> [TASK BRIEF]: Look for "Politica" in each line of the records, and copy the lines that have it.

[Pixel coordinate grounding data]
======

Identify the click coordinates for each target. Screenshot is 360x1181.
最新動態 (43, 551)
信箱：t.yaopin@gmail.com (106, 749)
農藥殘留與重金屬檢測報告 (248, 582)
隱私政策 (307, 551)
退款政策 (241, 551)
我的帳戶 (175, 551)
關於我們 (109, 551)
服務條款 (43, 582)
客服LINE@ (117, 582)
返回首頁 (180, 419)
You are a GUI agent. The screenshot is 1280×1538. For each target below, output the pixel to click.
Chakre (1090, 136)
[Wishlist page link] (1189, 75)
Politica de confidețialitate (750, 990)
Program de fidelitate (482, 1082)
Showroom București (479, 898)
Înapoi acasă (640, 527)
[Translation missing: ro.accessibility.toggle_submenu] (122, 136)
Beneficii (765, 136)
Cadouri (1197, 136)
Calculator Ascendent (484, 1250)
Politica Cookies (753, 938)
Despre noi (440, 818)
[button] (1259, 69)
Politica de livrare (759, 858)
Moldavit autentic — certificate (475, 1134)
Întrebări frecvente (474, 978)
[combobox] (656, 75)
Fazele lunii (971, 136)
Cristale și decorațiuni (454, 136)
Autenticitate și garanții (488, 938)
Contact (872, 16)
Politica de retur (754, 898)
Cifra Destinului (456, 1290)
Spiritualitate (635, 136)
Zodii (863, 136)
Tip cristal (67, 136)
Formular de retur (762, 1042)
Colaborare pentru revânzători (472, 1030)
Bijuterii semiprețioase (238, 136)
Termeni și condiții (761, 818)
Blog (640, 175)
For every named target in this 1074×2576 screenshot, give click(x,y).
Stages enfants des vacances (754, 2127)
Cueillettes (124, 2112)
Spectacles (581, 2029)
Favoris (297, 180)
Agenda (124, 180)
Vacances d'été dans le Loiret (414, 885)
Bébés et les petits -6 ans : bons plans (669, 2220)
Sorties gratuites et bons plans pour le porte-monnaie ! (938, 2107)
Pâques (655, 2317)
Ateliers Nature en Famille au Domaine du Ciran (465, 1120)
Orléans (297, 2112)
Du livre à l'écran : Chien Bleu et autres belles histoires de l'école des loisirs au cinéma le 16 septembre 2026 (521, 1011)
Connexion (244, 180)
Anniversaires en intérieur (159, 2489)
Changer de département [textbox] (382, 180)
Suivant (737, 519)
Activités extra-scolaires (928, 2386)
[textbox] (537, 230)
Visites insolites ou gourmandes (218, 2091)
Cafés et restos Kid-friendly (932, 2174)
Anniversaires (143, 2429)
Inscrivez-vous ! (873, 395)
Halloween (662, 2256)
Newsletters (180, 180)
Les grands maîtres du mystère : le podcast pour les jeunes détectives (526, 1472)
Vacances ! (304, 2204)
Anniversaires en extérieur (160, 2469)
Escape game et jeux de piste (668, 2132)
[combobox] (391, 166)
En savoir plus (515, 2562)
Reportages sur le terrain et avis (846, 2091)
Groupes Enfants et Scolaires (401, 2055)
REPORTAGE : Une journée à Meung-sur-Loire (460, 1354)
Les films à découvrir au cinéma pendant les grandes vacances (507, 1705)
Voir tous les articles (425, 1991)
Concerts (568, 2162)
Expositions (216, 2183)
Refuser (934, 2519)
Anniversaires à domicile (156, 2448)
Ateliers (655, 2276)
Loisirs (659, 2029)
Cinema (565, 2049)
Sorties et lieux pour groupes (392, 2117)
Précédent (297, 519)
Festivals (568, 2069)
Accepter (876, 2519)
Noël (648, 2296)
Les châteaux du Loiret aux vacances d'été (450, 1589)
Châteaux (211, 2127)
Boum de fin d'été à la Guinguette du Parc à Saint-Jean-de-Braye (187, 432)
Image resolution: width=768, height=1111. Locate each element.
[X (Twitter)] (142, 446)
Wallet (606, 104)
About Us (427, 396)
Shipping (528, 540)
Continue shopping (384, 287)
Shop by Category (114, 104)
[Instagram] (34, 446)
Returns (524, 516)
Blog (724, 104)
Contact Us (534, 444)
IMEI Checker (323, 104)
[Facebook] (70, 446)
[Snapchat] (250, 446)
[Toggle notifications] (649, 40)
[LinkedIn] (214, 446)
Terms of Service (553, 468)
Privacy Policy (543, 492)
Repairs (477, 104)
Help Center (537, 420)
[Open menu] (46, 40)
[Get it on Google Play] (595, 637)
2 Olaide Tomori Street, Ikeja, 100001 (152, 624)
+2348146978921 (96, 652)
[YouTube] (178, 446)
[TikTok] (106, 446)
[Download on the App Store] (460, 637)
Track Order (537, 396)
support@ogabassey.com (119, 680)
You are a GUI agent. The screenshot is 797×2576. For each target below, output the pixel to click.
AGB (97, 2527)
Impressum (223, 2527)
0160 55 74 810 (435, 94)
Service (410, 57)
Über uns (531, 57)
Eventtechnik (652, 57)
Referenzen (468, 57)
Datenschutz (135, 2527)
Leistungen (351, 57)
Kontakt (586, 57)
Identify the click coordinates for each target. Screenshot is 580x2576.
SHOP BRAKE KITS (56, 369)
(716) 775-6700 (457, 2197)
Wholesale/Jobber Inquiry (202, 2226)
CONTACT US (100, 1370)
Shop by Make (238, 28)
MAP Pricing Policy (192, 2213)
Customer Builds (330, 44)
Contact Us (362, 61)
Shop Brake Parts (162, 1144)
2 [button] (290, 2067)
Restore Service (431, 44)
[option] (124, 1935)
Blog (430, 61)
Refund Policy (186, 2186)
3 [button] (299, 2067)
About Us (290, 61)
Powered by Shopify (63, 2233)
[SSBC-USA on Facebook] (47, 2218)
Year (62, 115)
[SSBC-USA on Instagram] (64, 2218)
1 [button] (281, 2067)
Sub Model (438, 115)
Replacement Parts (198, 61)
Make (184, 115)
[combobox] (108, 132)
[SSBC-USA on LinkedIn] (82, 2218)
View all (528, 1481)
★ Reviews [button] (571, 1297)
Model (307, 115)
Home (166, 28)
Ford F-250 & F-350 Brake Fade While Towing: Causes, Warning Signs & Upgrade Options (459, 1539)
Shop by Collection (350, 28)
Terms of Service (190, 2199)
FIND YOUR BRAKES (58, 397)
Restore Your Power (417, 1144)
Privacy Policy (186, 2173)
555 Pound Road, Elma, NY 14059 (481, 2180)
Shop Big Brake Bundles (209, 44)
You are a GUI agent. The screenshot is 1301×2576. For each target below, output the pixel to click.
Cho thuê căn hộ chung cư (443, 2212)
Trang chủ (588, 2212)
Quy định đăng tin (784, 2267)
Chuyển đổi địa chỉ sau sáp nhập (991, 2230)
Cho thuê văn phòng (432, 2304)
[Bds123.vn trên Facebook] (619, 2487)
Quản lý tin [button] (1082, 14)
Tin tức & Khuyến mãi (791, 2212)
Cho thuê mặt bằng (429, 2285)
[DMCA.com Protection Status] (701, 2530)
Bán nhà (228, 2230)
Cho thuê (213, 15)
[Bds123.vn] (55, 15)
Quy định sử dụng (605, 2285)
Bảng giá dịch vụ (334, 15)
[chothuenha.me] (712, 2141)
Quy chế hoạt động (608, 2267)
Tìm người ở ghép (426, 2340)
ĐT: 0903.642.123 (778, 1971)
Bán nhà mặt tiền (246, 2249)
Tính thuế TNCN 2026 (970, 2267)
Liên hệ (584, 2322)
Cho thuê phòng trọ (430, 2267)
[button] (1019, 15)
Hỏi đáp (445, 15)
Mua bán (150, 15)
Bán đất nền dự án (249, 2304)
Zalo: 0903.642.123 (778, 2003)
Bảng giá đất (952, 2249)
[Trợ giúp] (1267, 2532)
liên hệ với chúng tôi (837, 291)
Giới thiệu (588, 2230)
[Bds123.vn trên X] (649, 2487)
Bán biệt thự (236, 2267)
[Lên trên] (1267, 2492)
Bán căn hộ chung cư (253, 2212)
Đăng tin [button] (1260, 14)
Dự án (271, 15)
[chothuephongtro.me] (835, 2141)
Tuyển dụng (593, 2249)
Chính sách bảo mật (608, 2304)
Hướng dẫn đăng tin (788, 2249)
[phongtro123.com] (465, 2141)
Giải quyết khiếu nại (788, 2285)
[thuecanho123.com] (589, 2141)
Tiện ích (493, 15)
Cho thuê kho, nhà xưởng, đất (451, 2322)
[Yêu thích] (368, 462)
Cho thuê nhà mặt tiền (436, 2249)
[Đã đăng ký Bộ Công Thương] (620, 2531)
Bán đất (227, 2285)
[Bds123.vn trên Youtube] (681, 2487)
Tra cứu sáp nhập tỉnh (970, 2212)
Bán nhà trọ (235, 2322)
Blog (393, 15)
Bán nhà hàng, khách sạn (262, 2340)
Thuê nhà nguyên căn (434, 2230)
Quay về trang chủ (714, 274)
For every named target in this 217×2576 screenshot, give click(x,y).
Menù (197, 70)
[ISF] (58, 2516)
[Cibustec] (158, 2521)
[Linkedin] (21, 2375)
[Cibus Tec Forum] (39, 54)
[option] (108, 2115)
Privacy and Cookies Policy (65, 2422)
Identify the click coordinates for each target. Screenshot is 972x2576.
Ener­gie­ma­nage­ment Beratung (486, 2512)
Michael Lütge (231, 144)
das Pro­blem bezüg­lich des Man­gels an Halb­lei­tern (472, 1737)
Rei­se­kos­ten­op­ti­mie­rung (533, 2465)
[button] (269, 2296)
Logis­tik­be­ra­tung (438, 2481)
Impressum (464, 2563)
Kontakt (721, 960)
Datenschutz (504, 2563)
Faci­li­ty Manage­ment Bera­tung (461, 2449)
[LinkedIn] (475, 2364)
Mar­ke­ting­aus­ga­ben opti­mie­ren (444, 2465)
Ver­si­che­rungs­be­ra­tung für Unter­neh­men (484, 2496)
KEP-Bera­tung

======

> [RESPONSE TO THE EXERCISE]:
Politica de confidețialitate (750, 990)
Politica Cookies (753, 938)
Politica de livrare (759, 858)
Politica de retur (754, 898)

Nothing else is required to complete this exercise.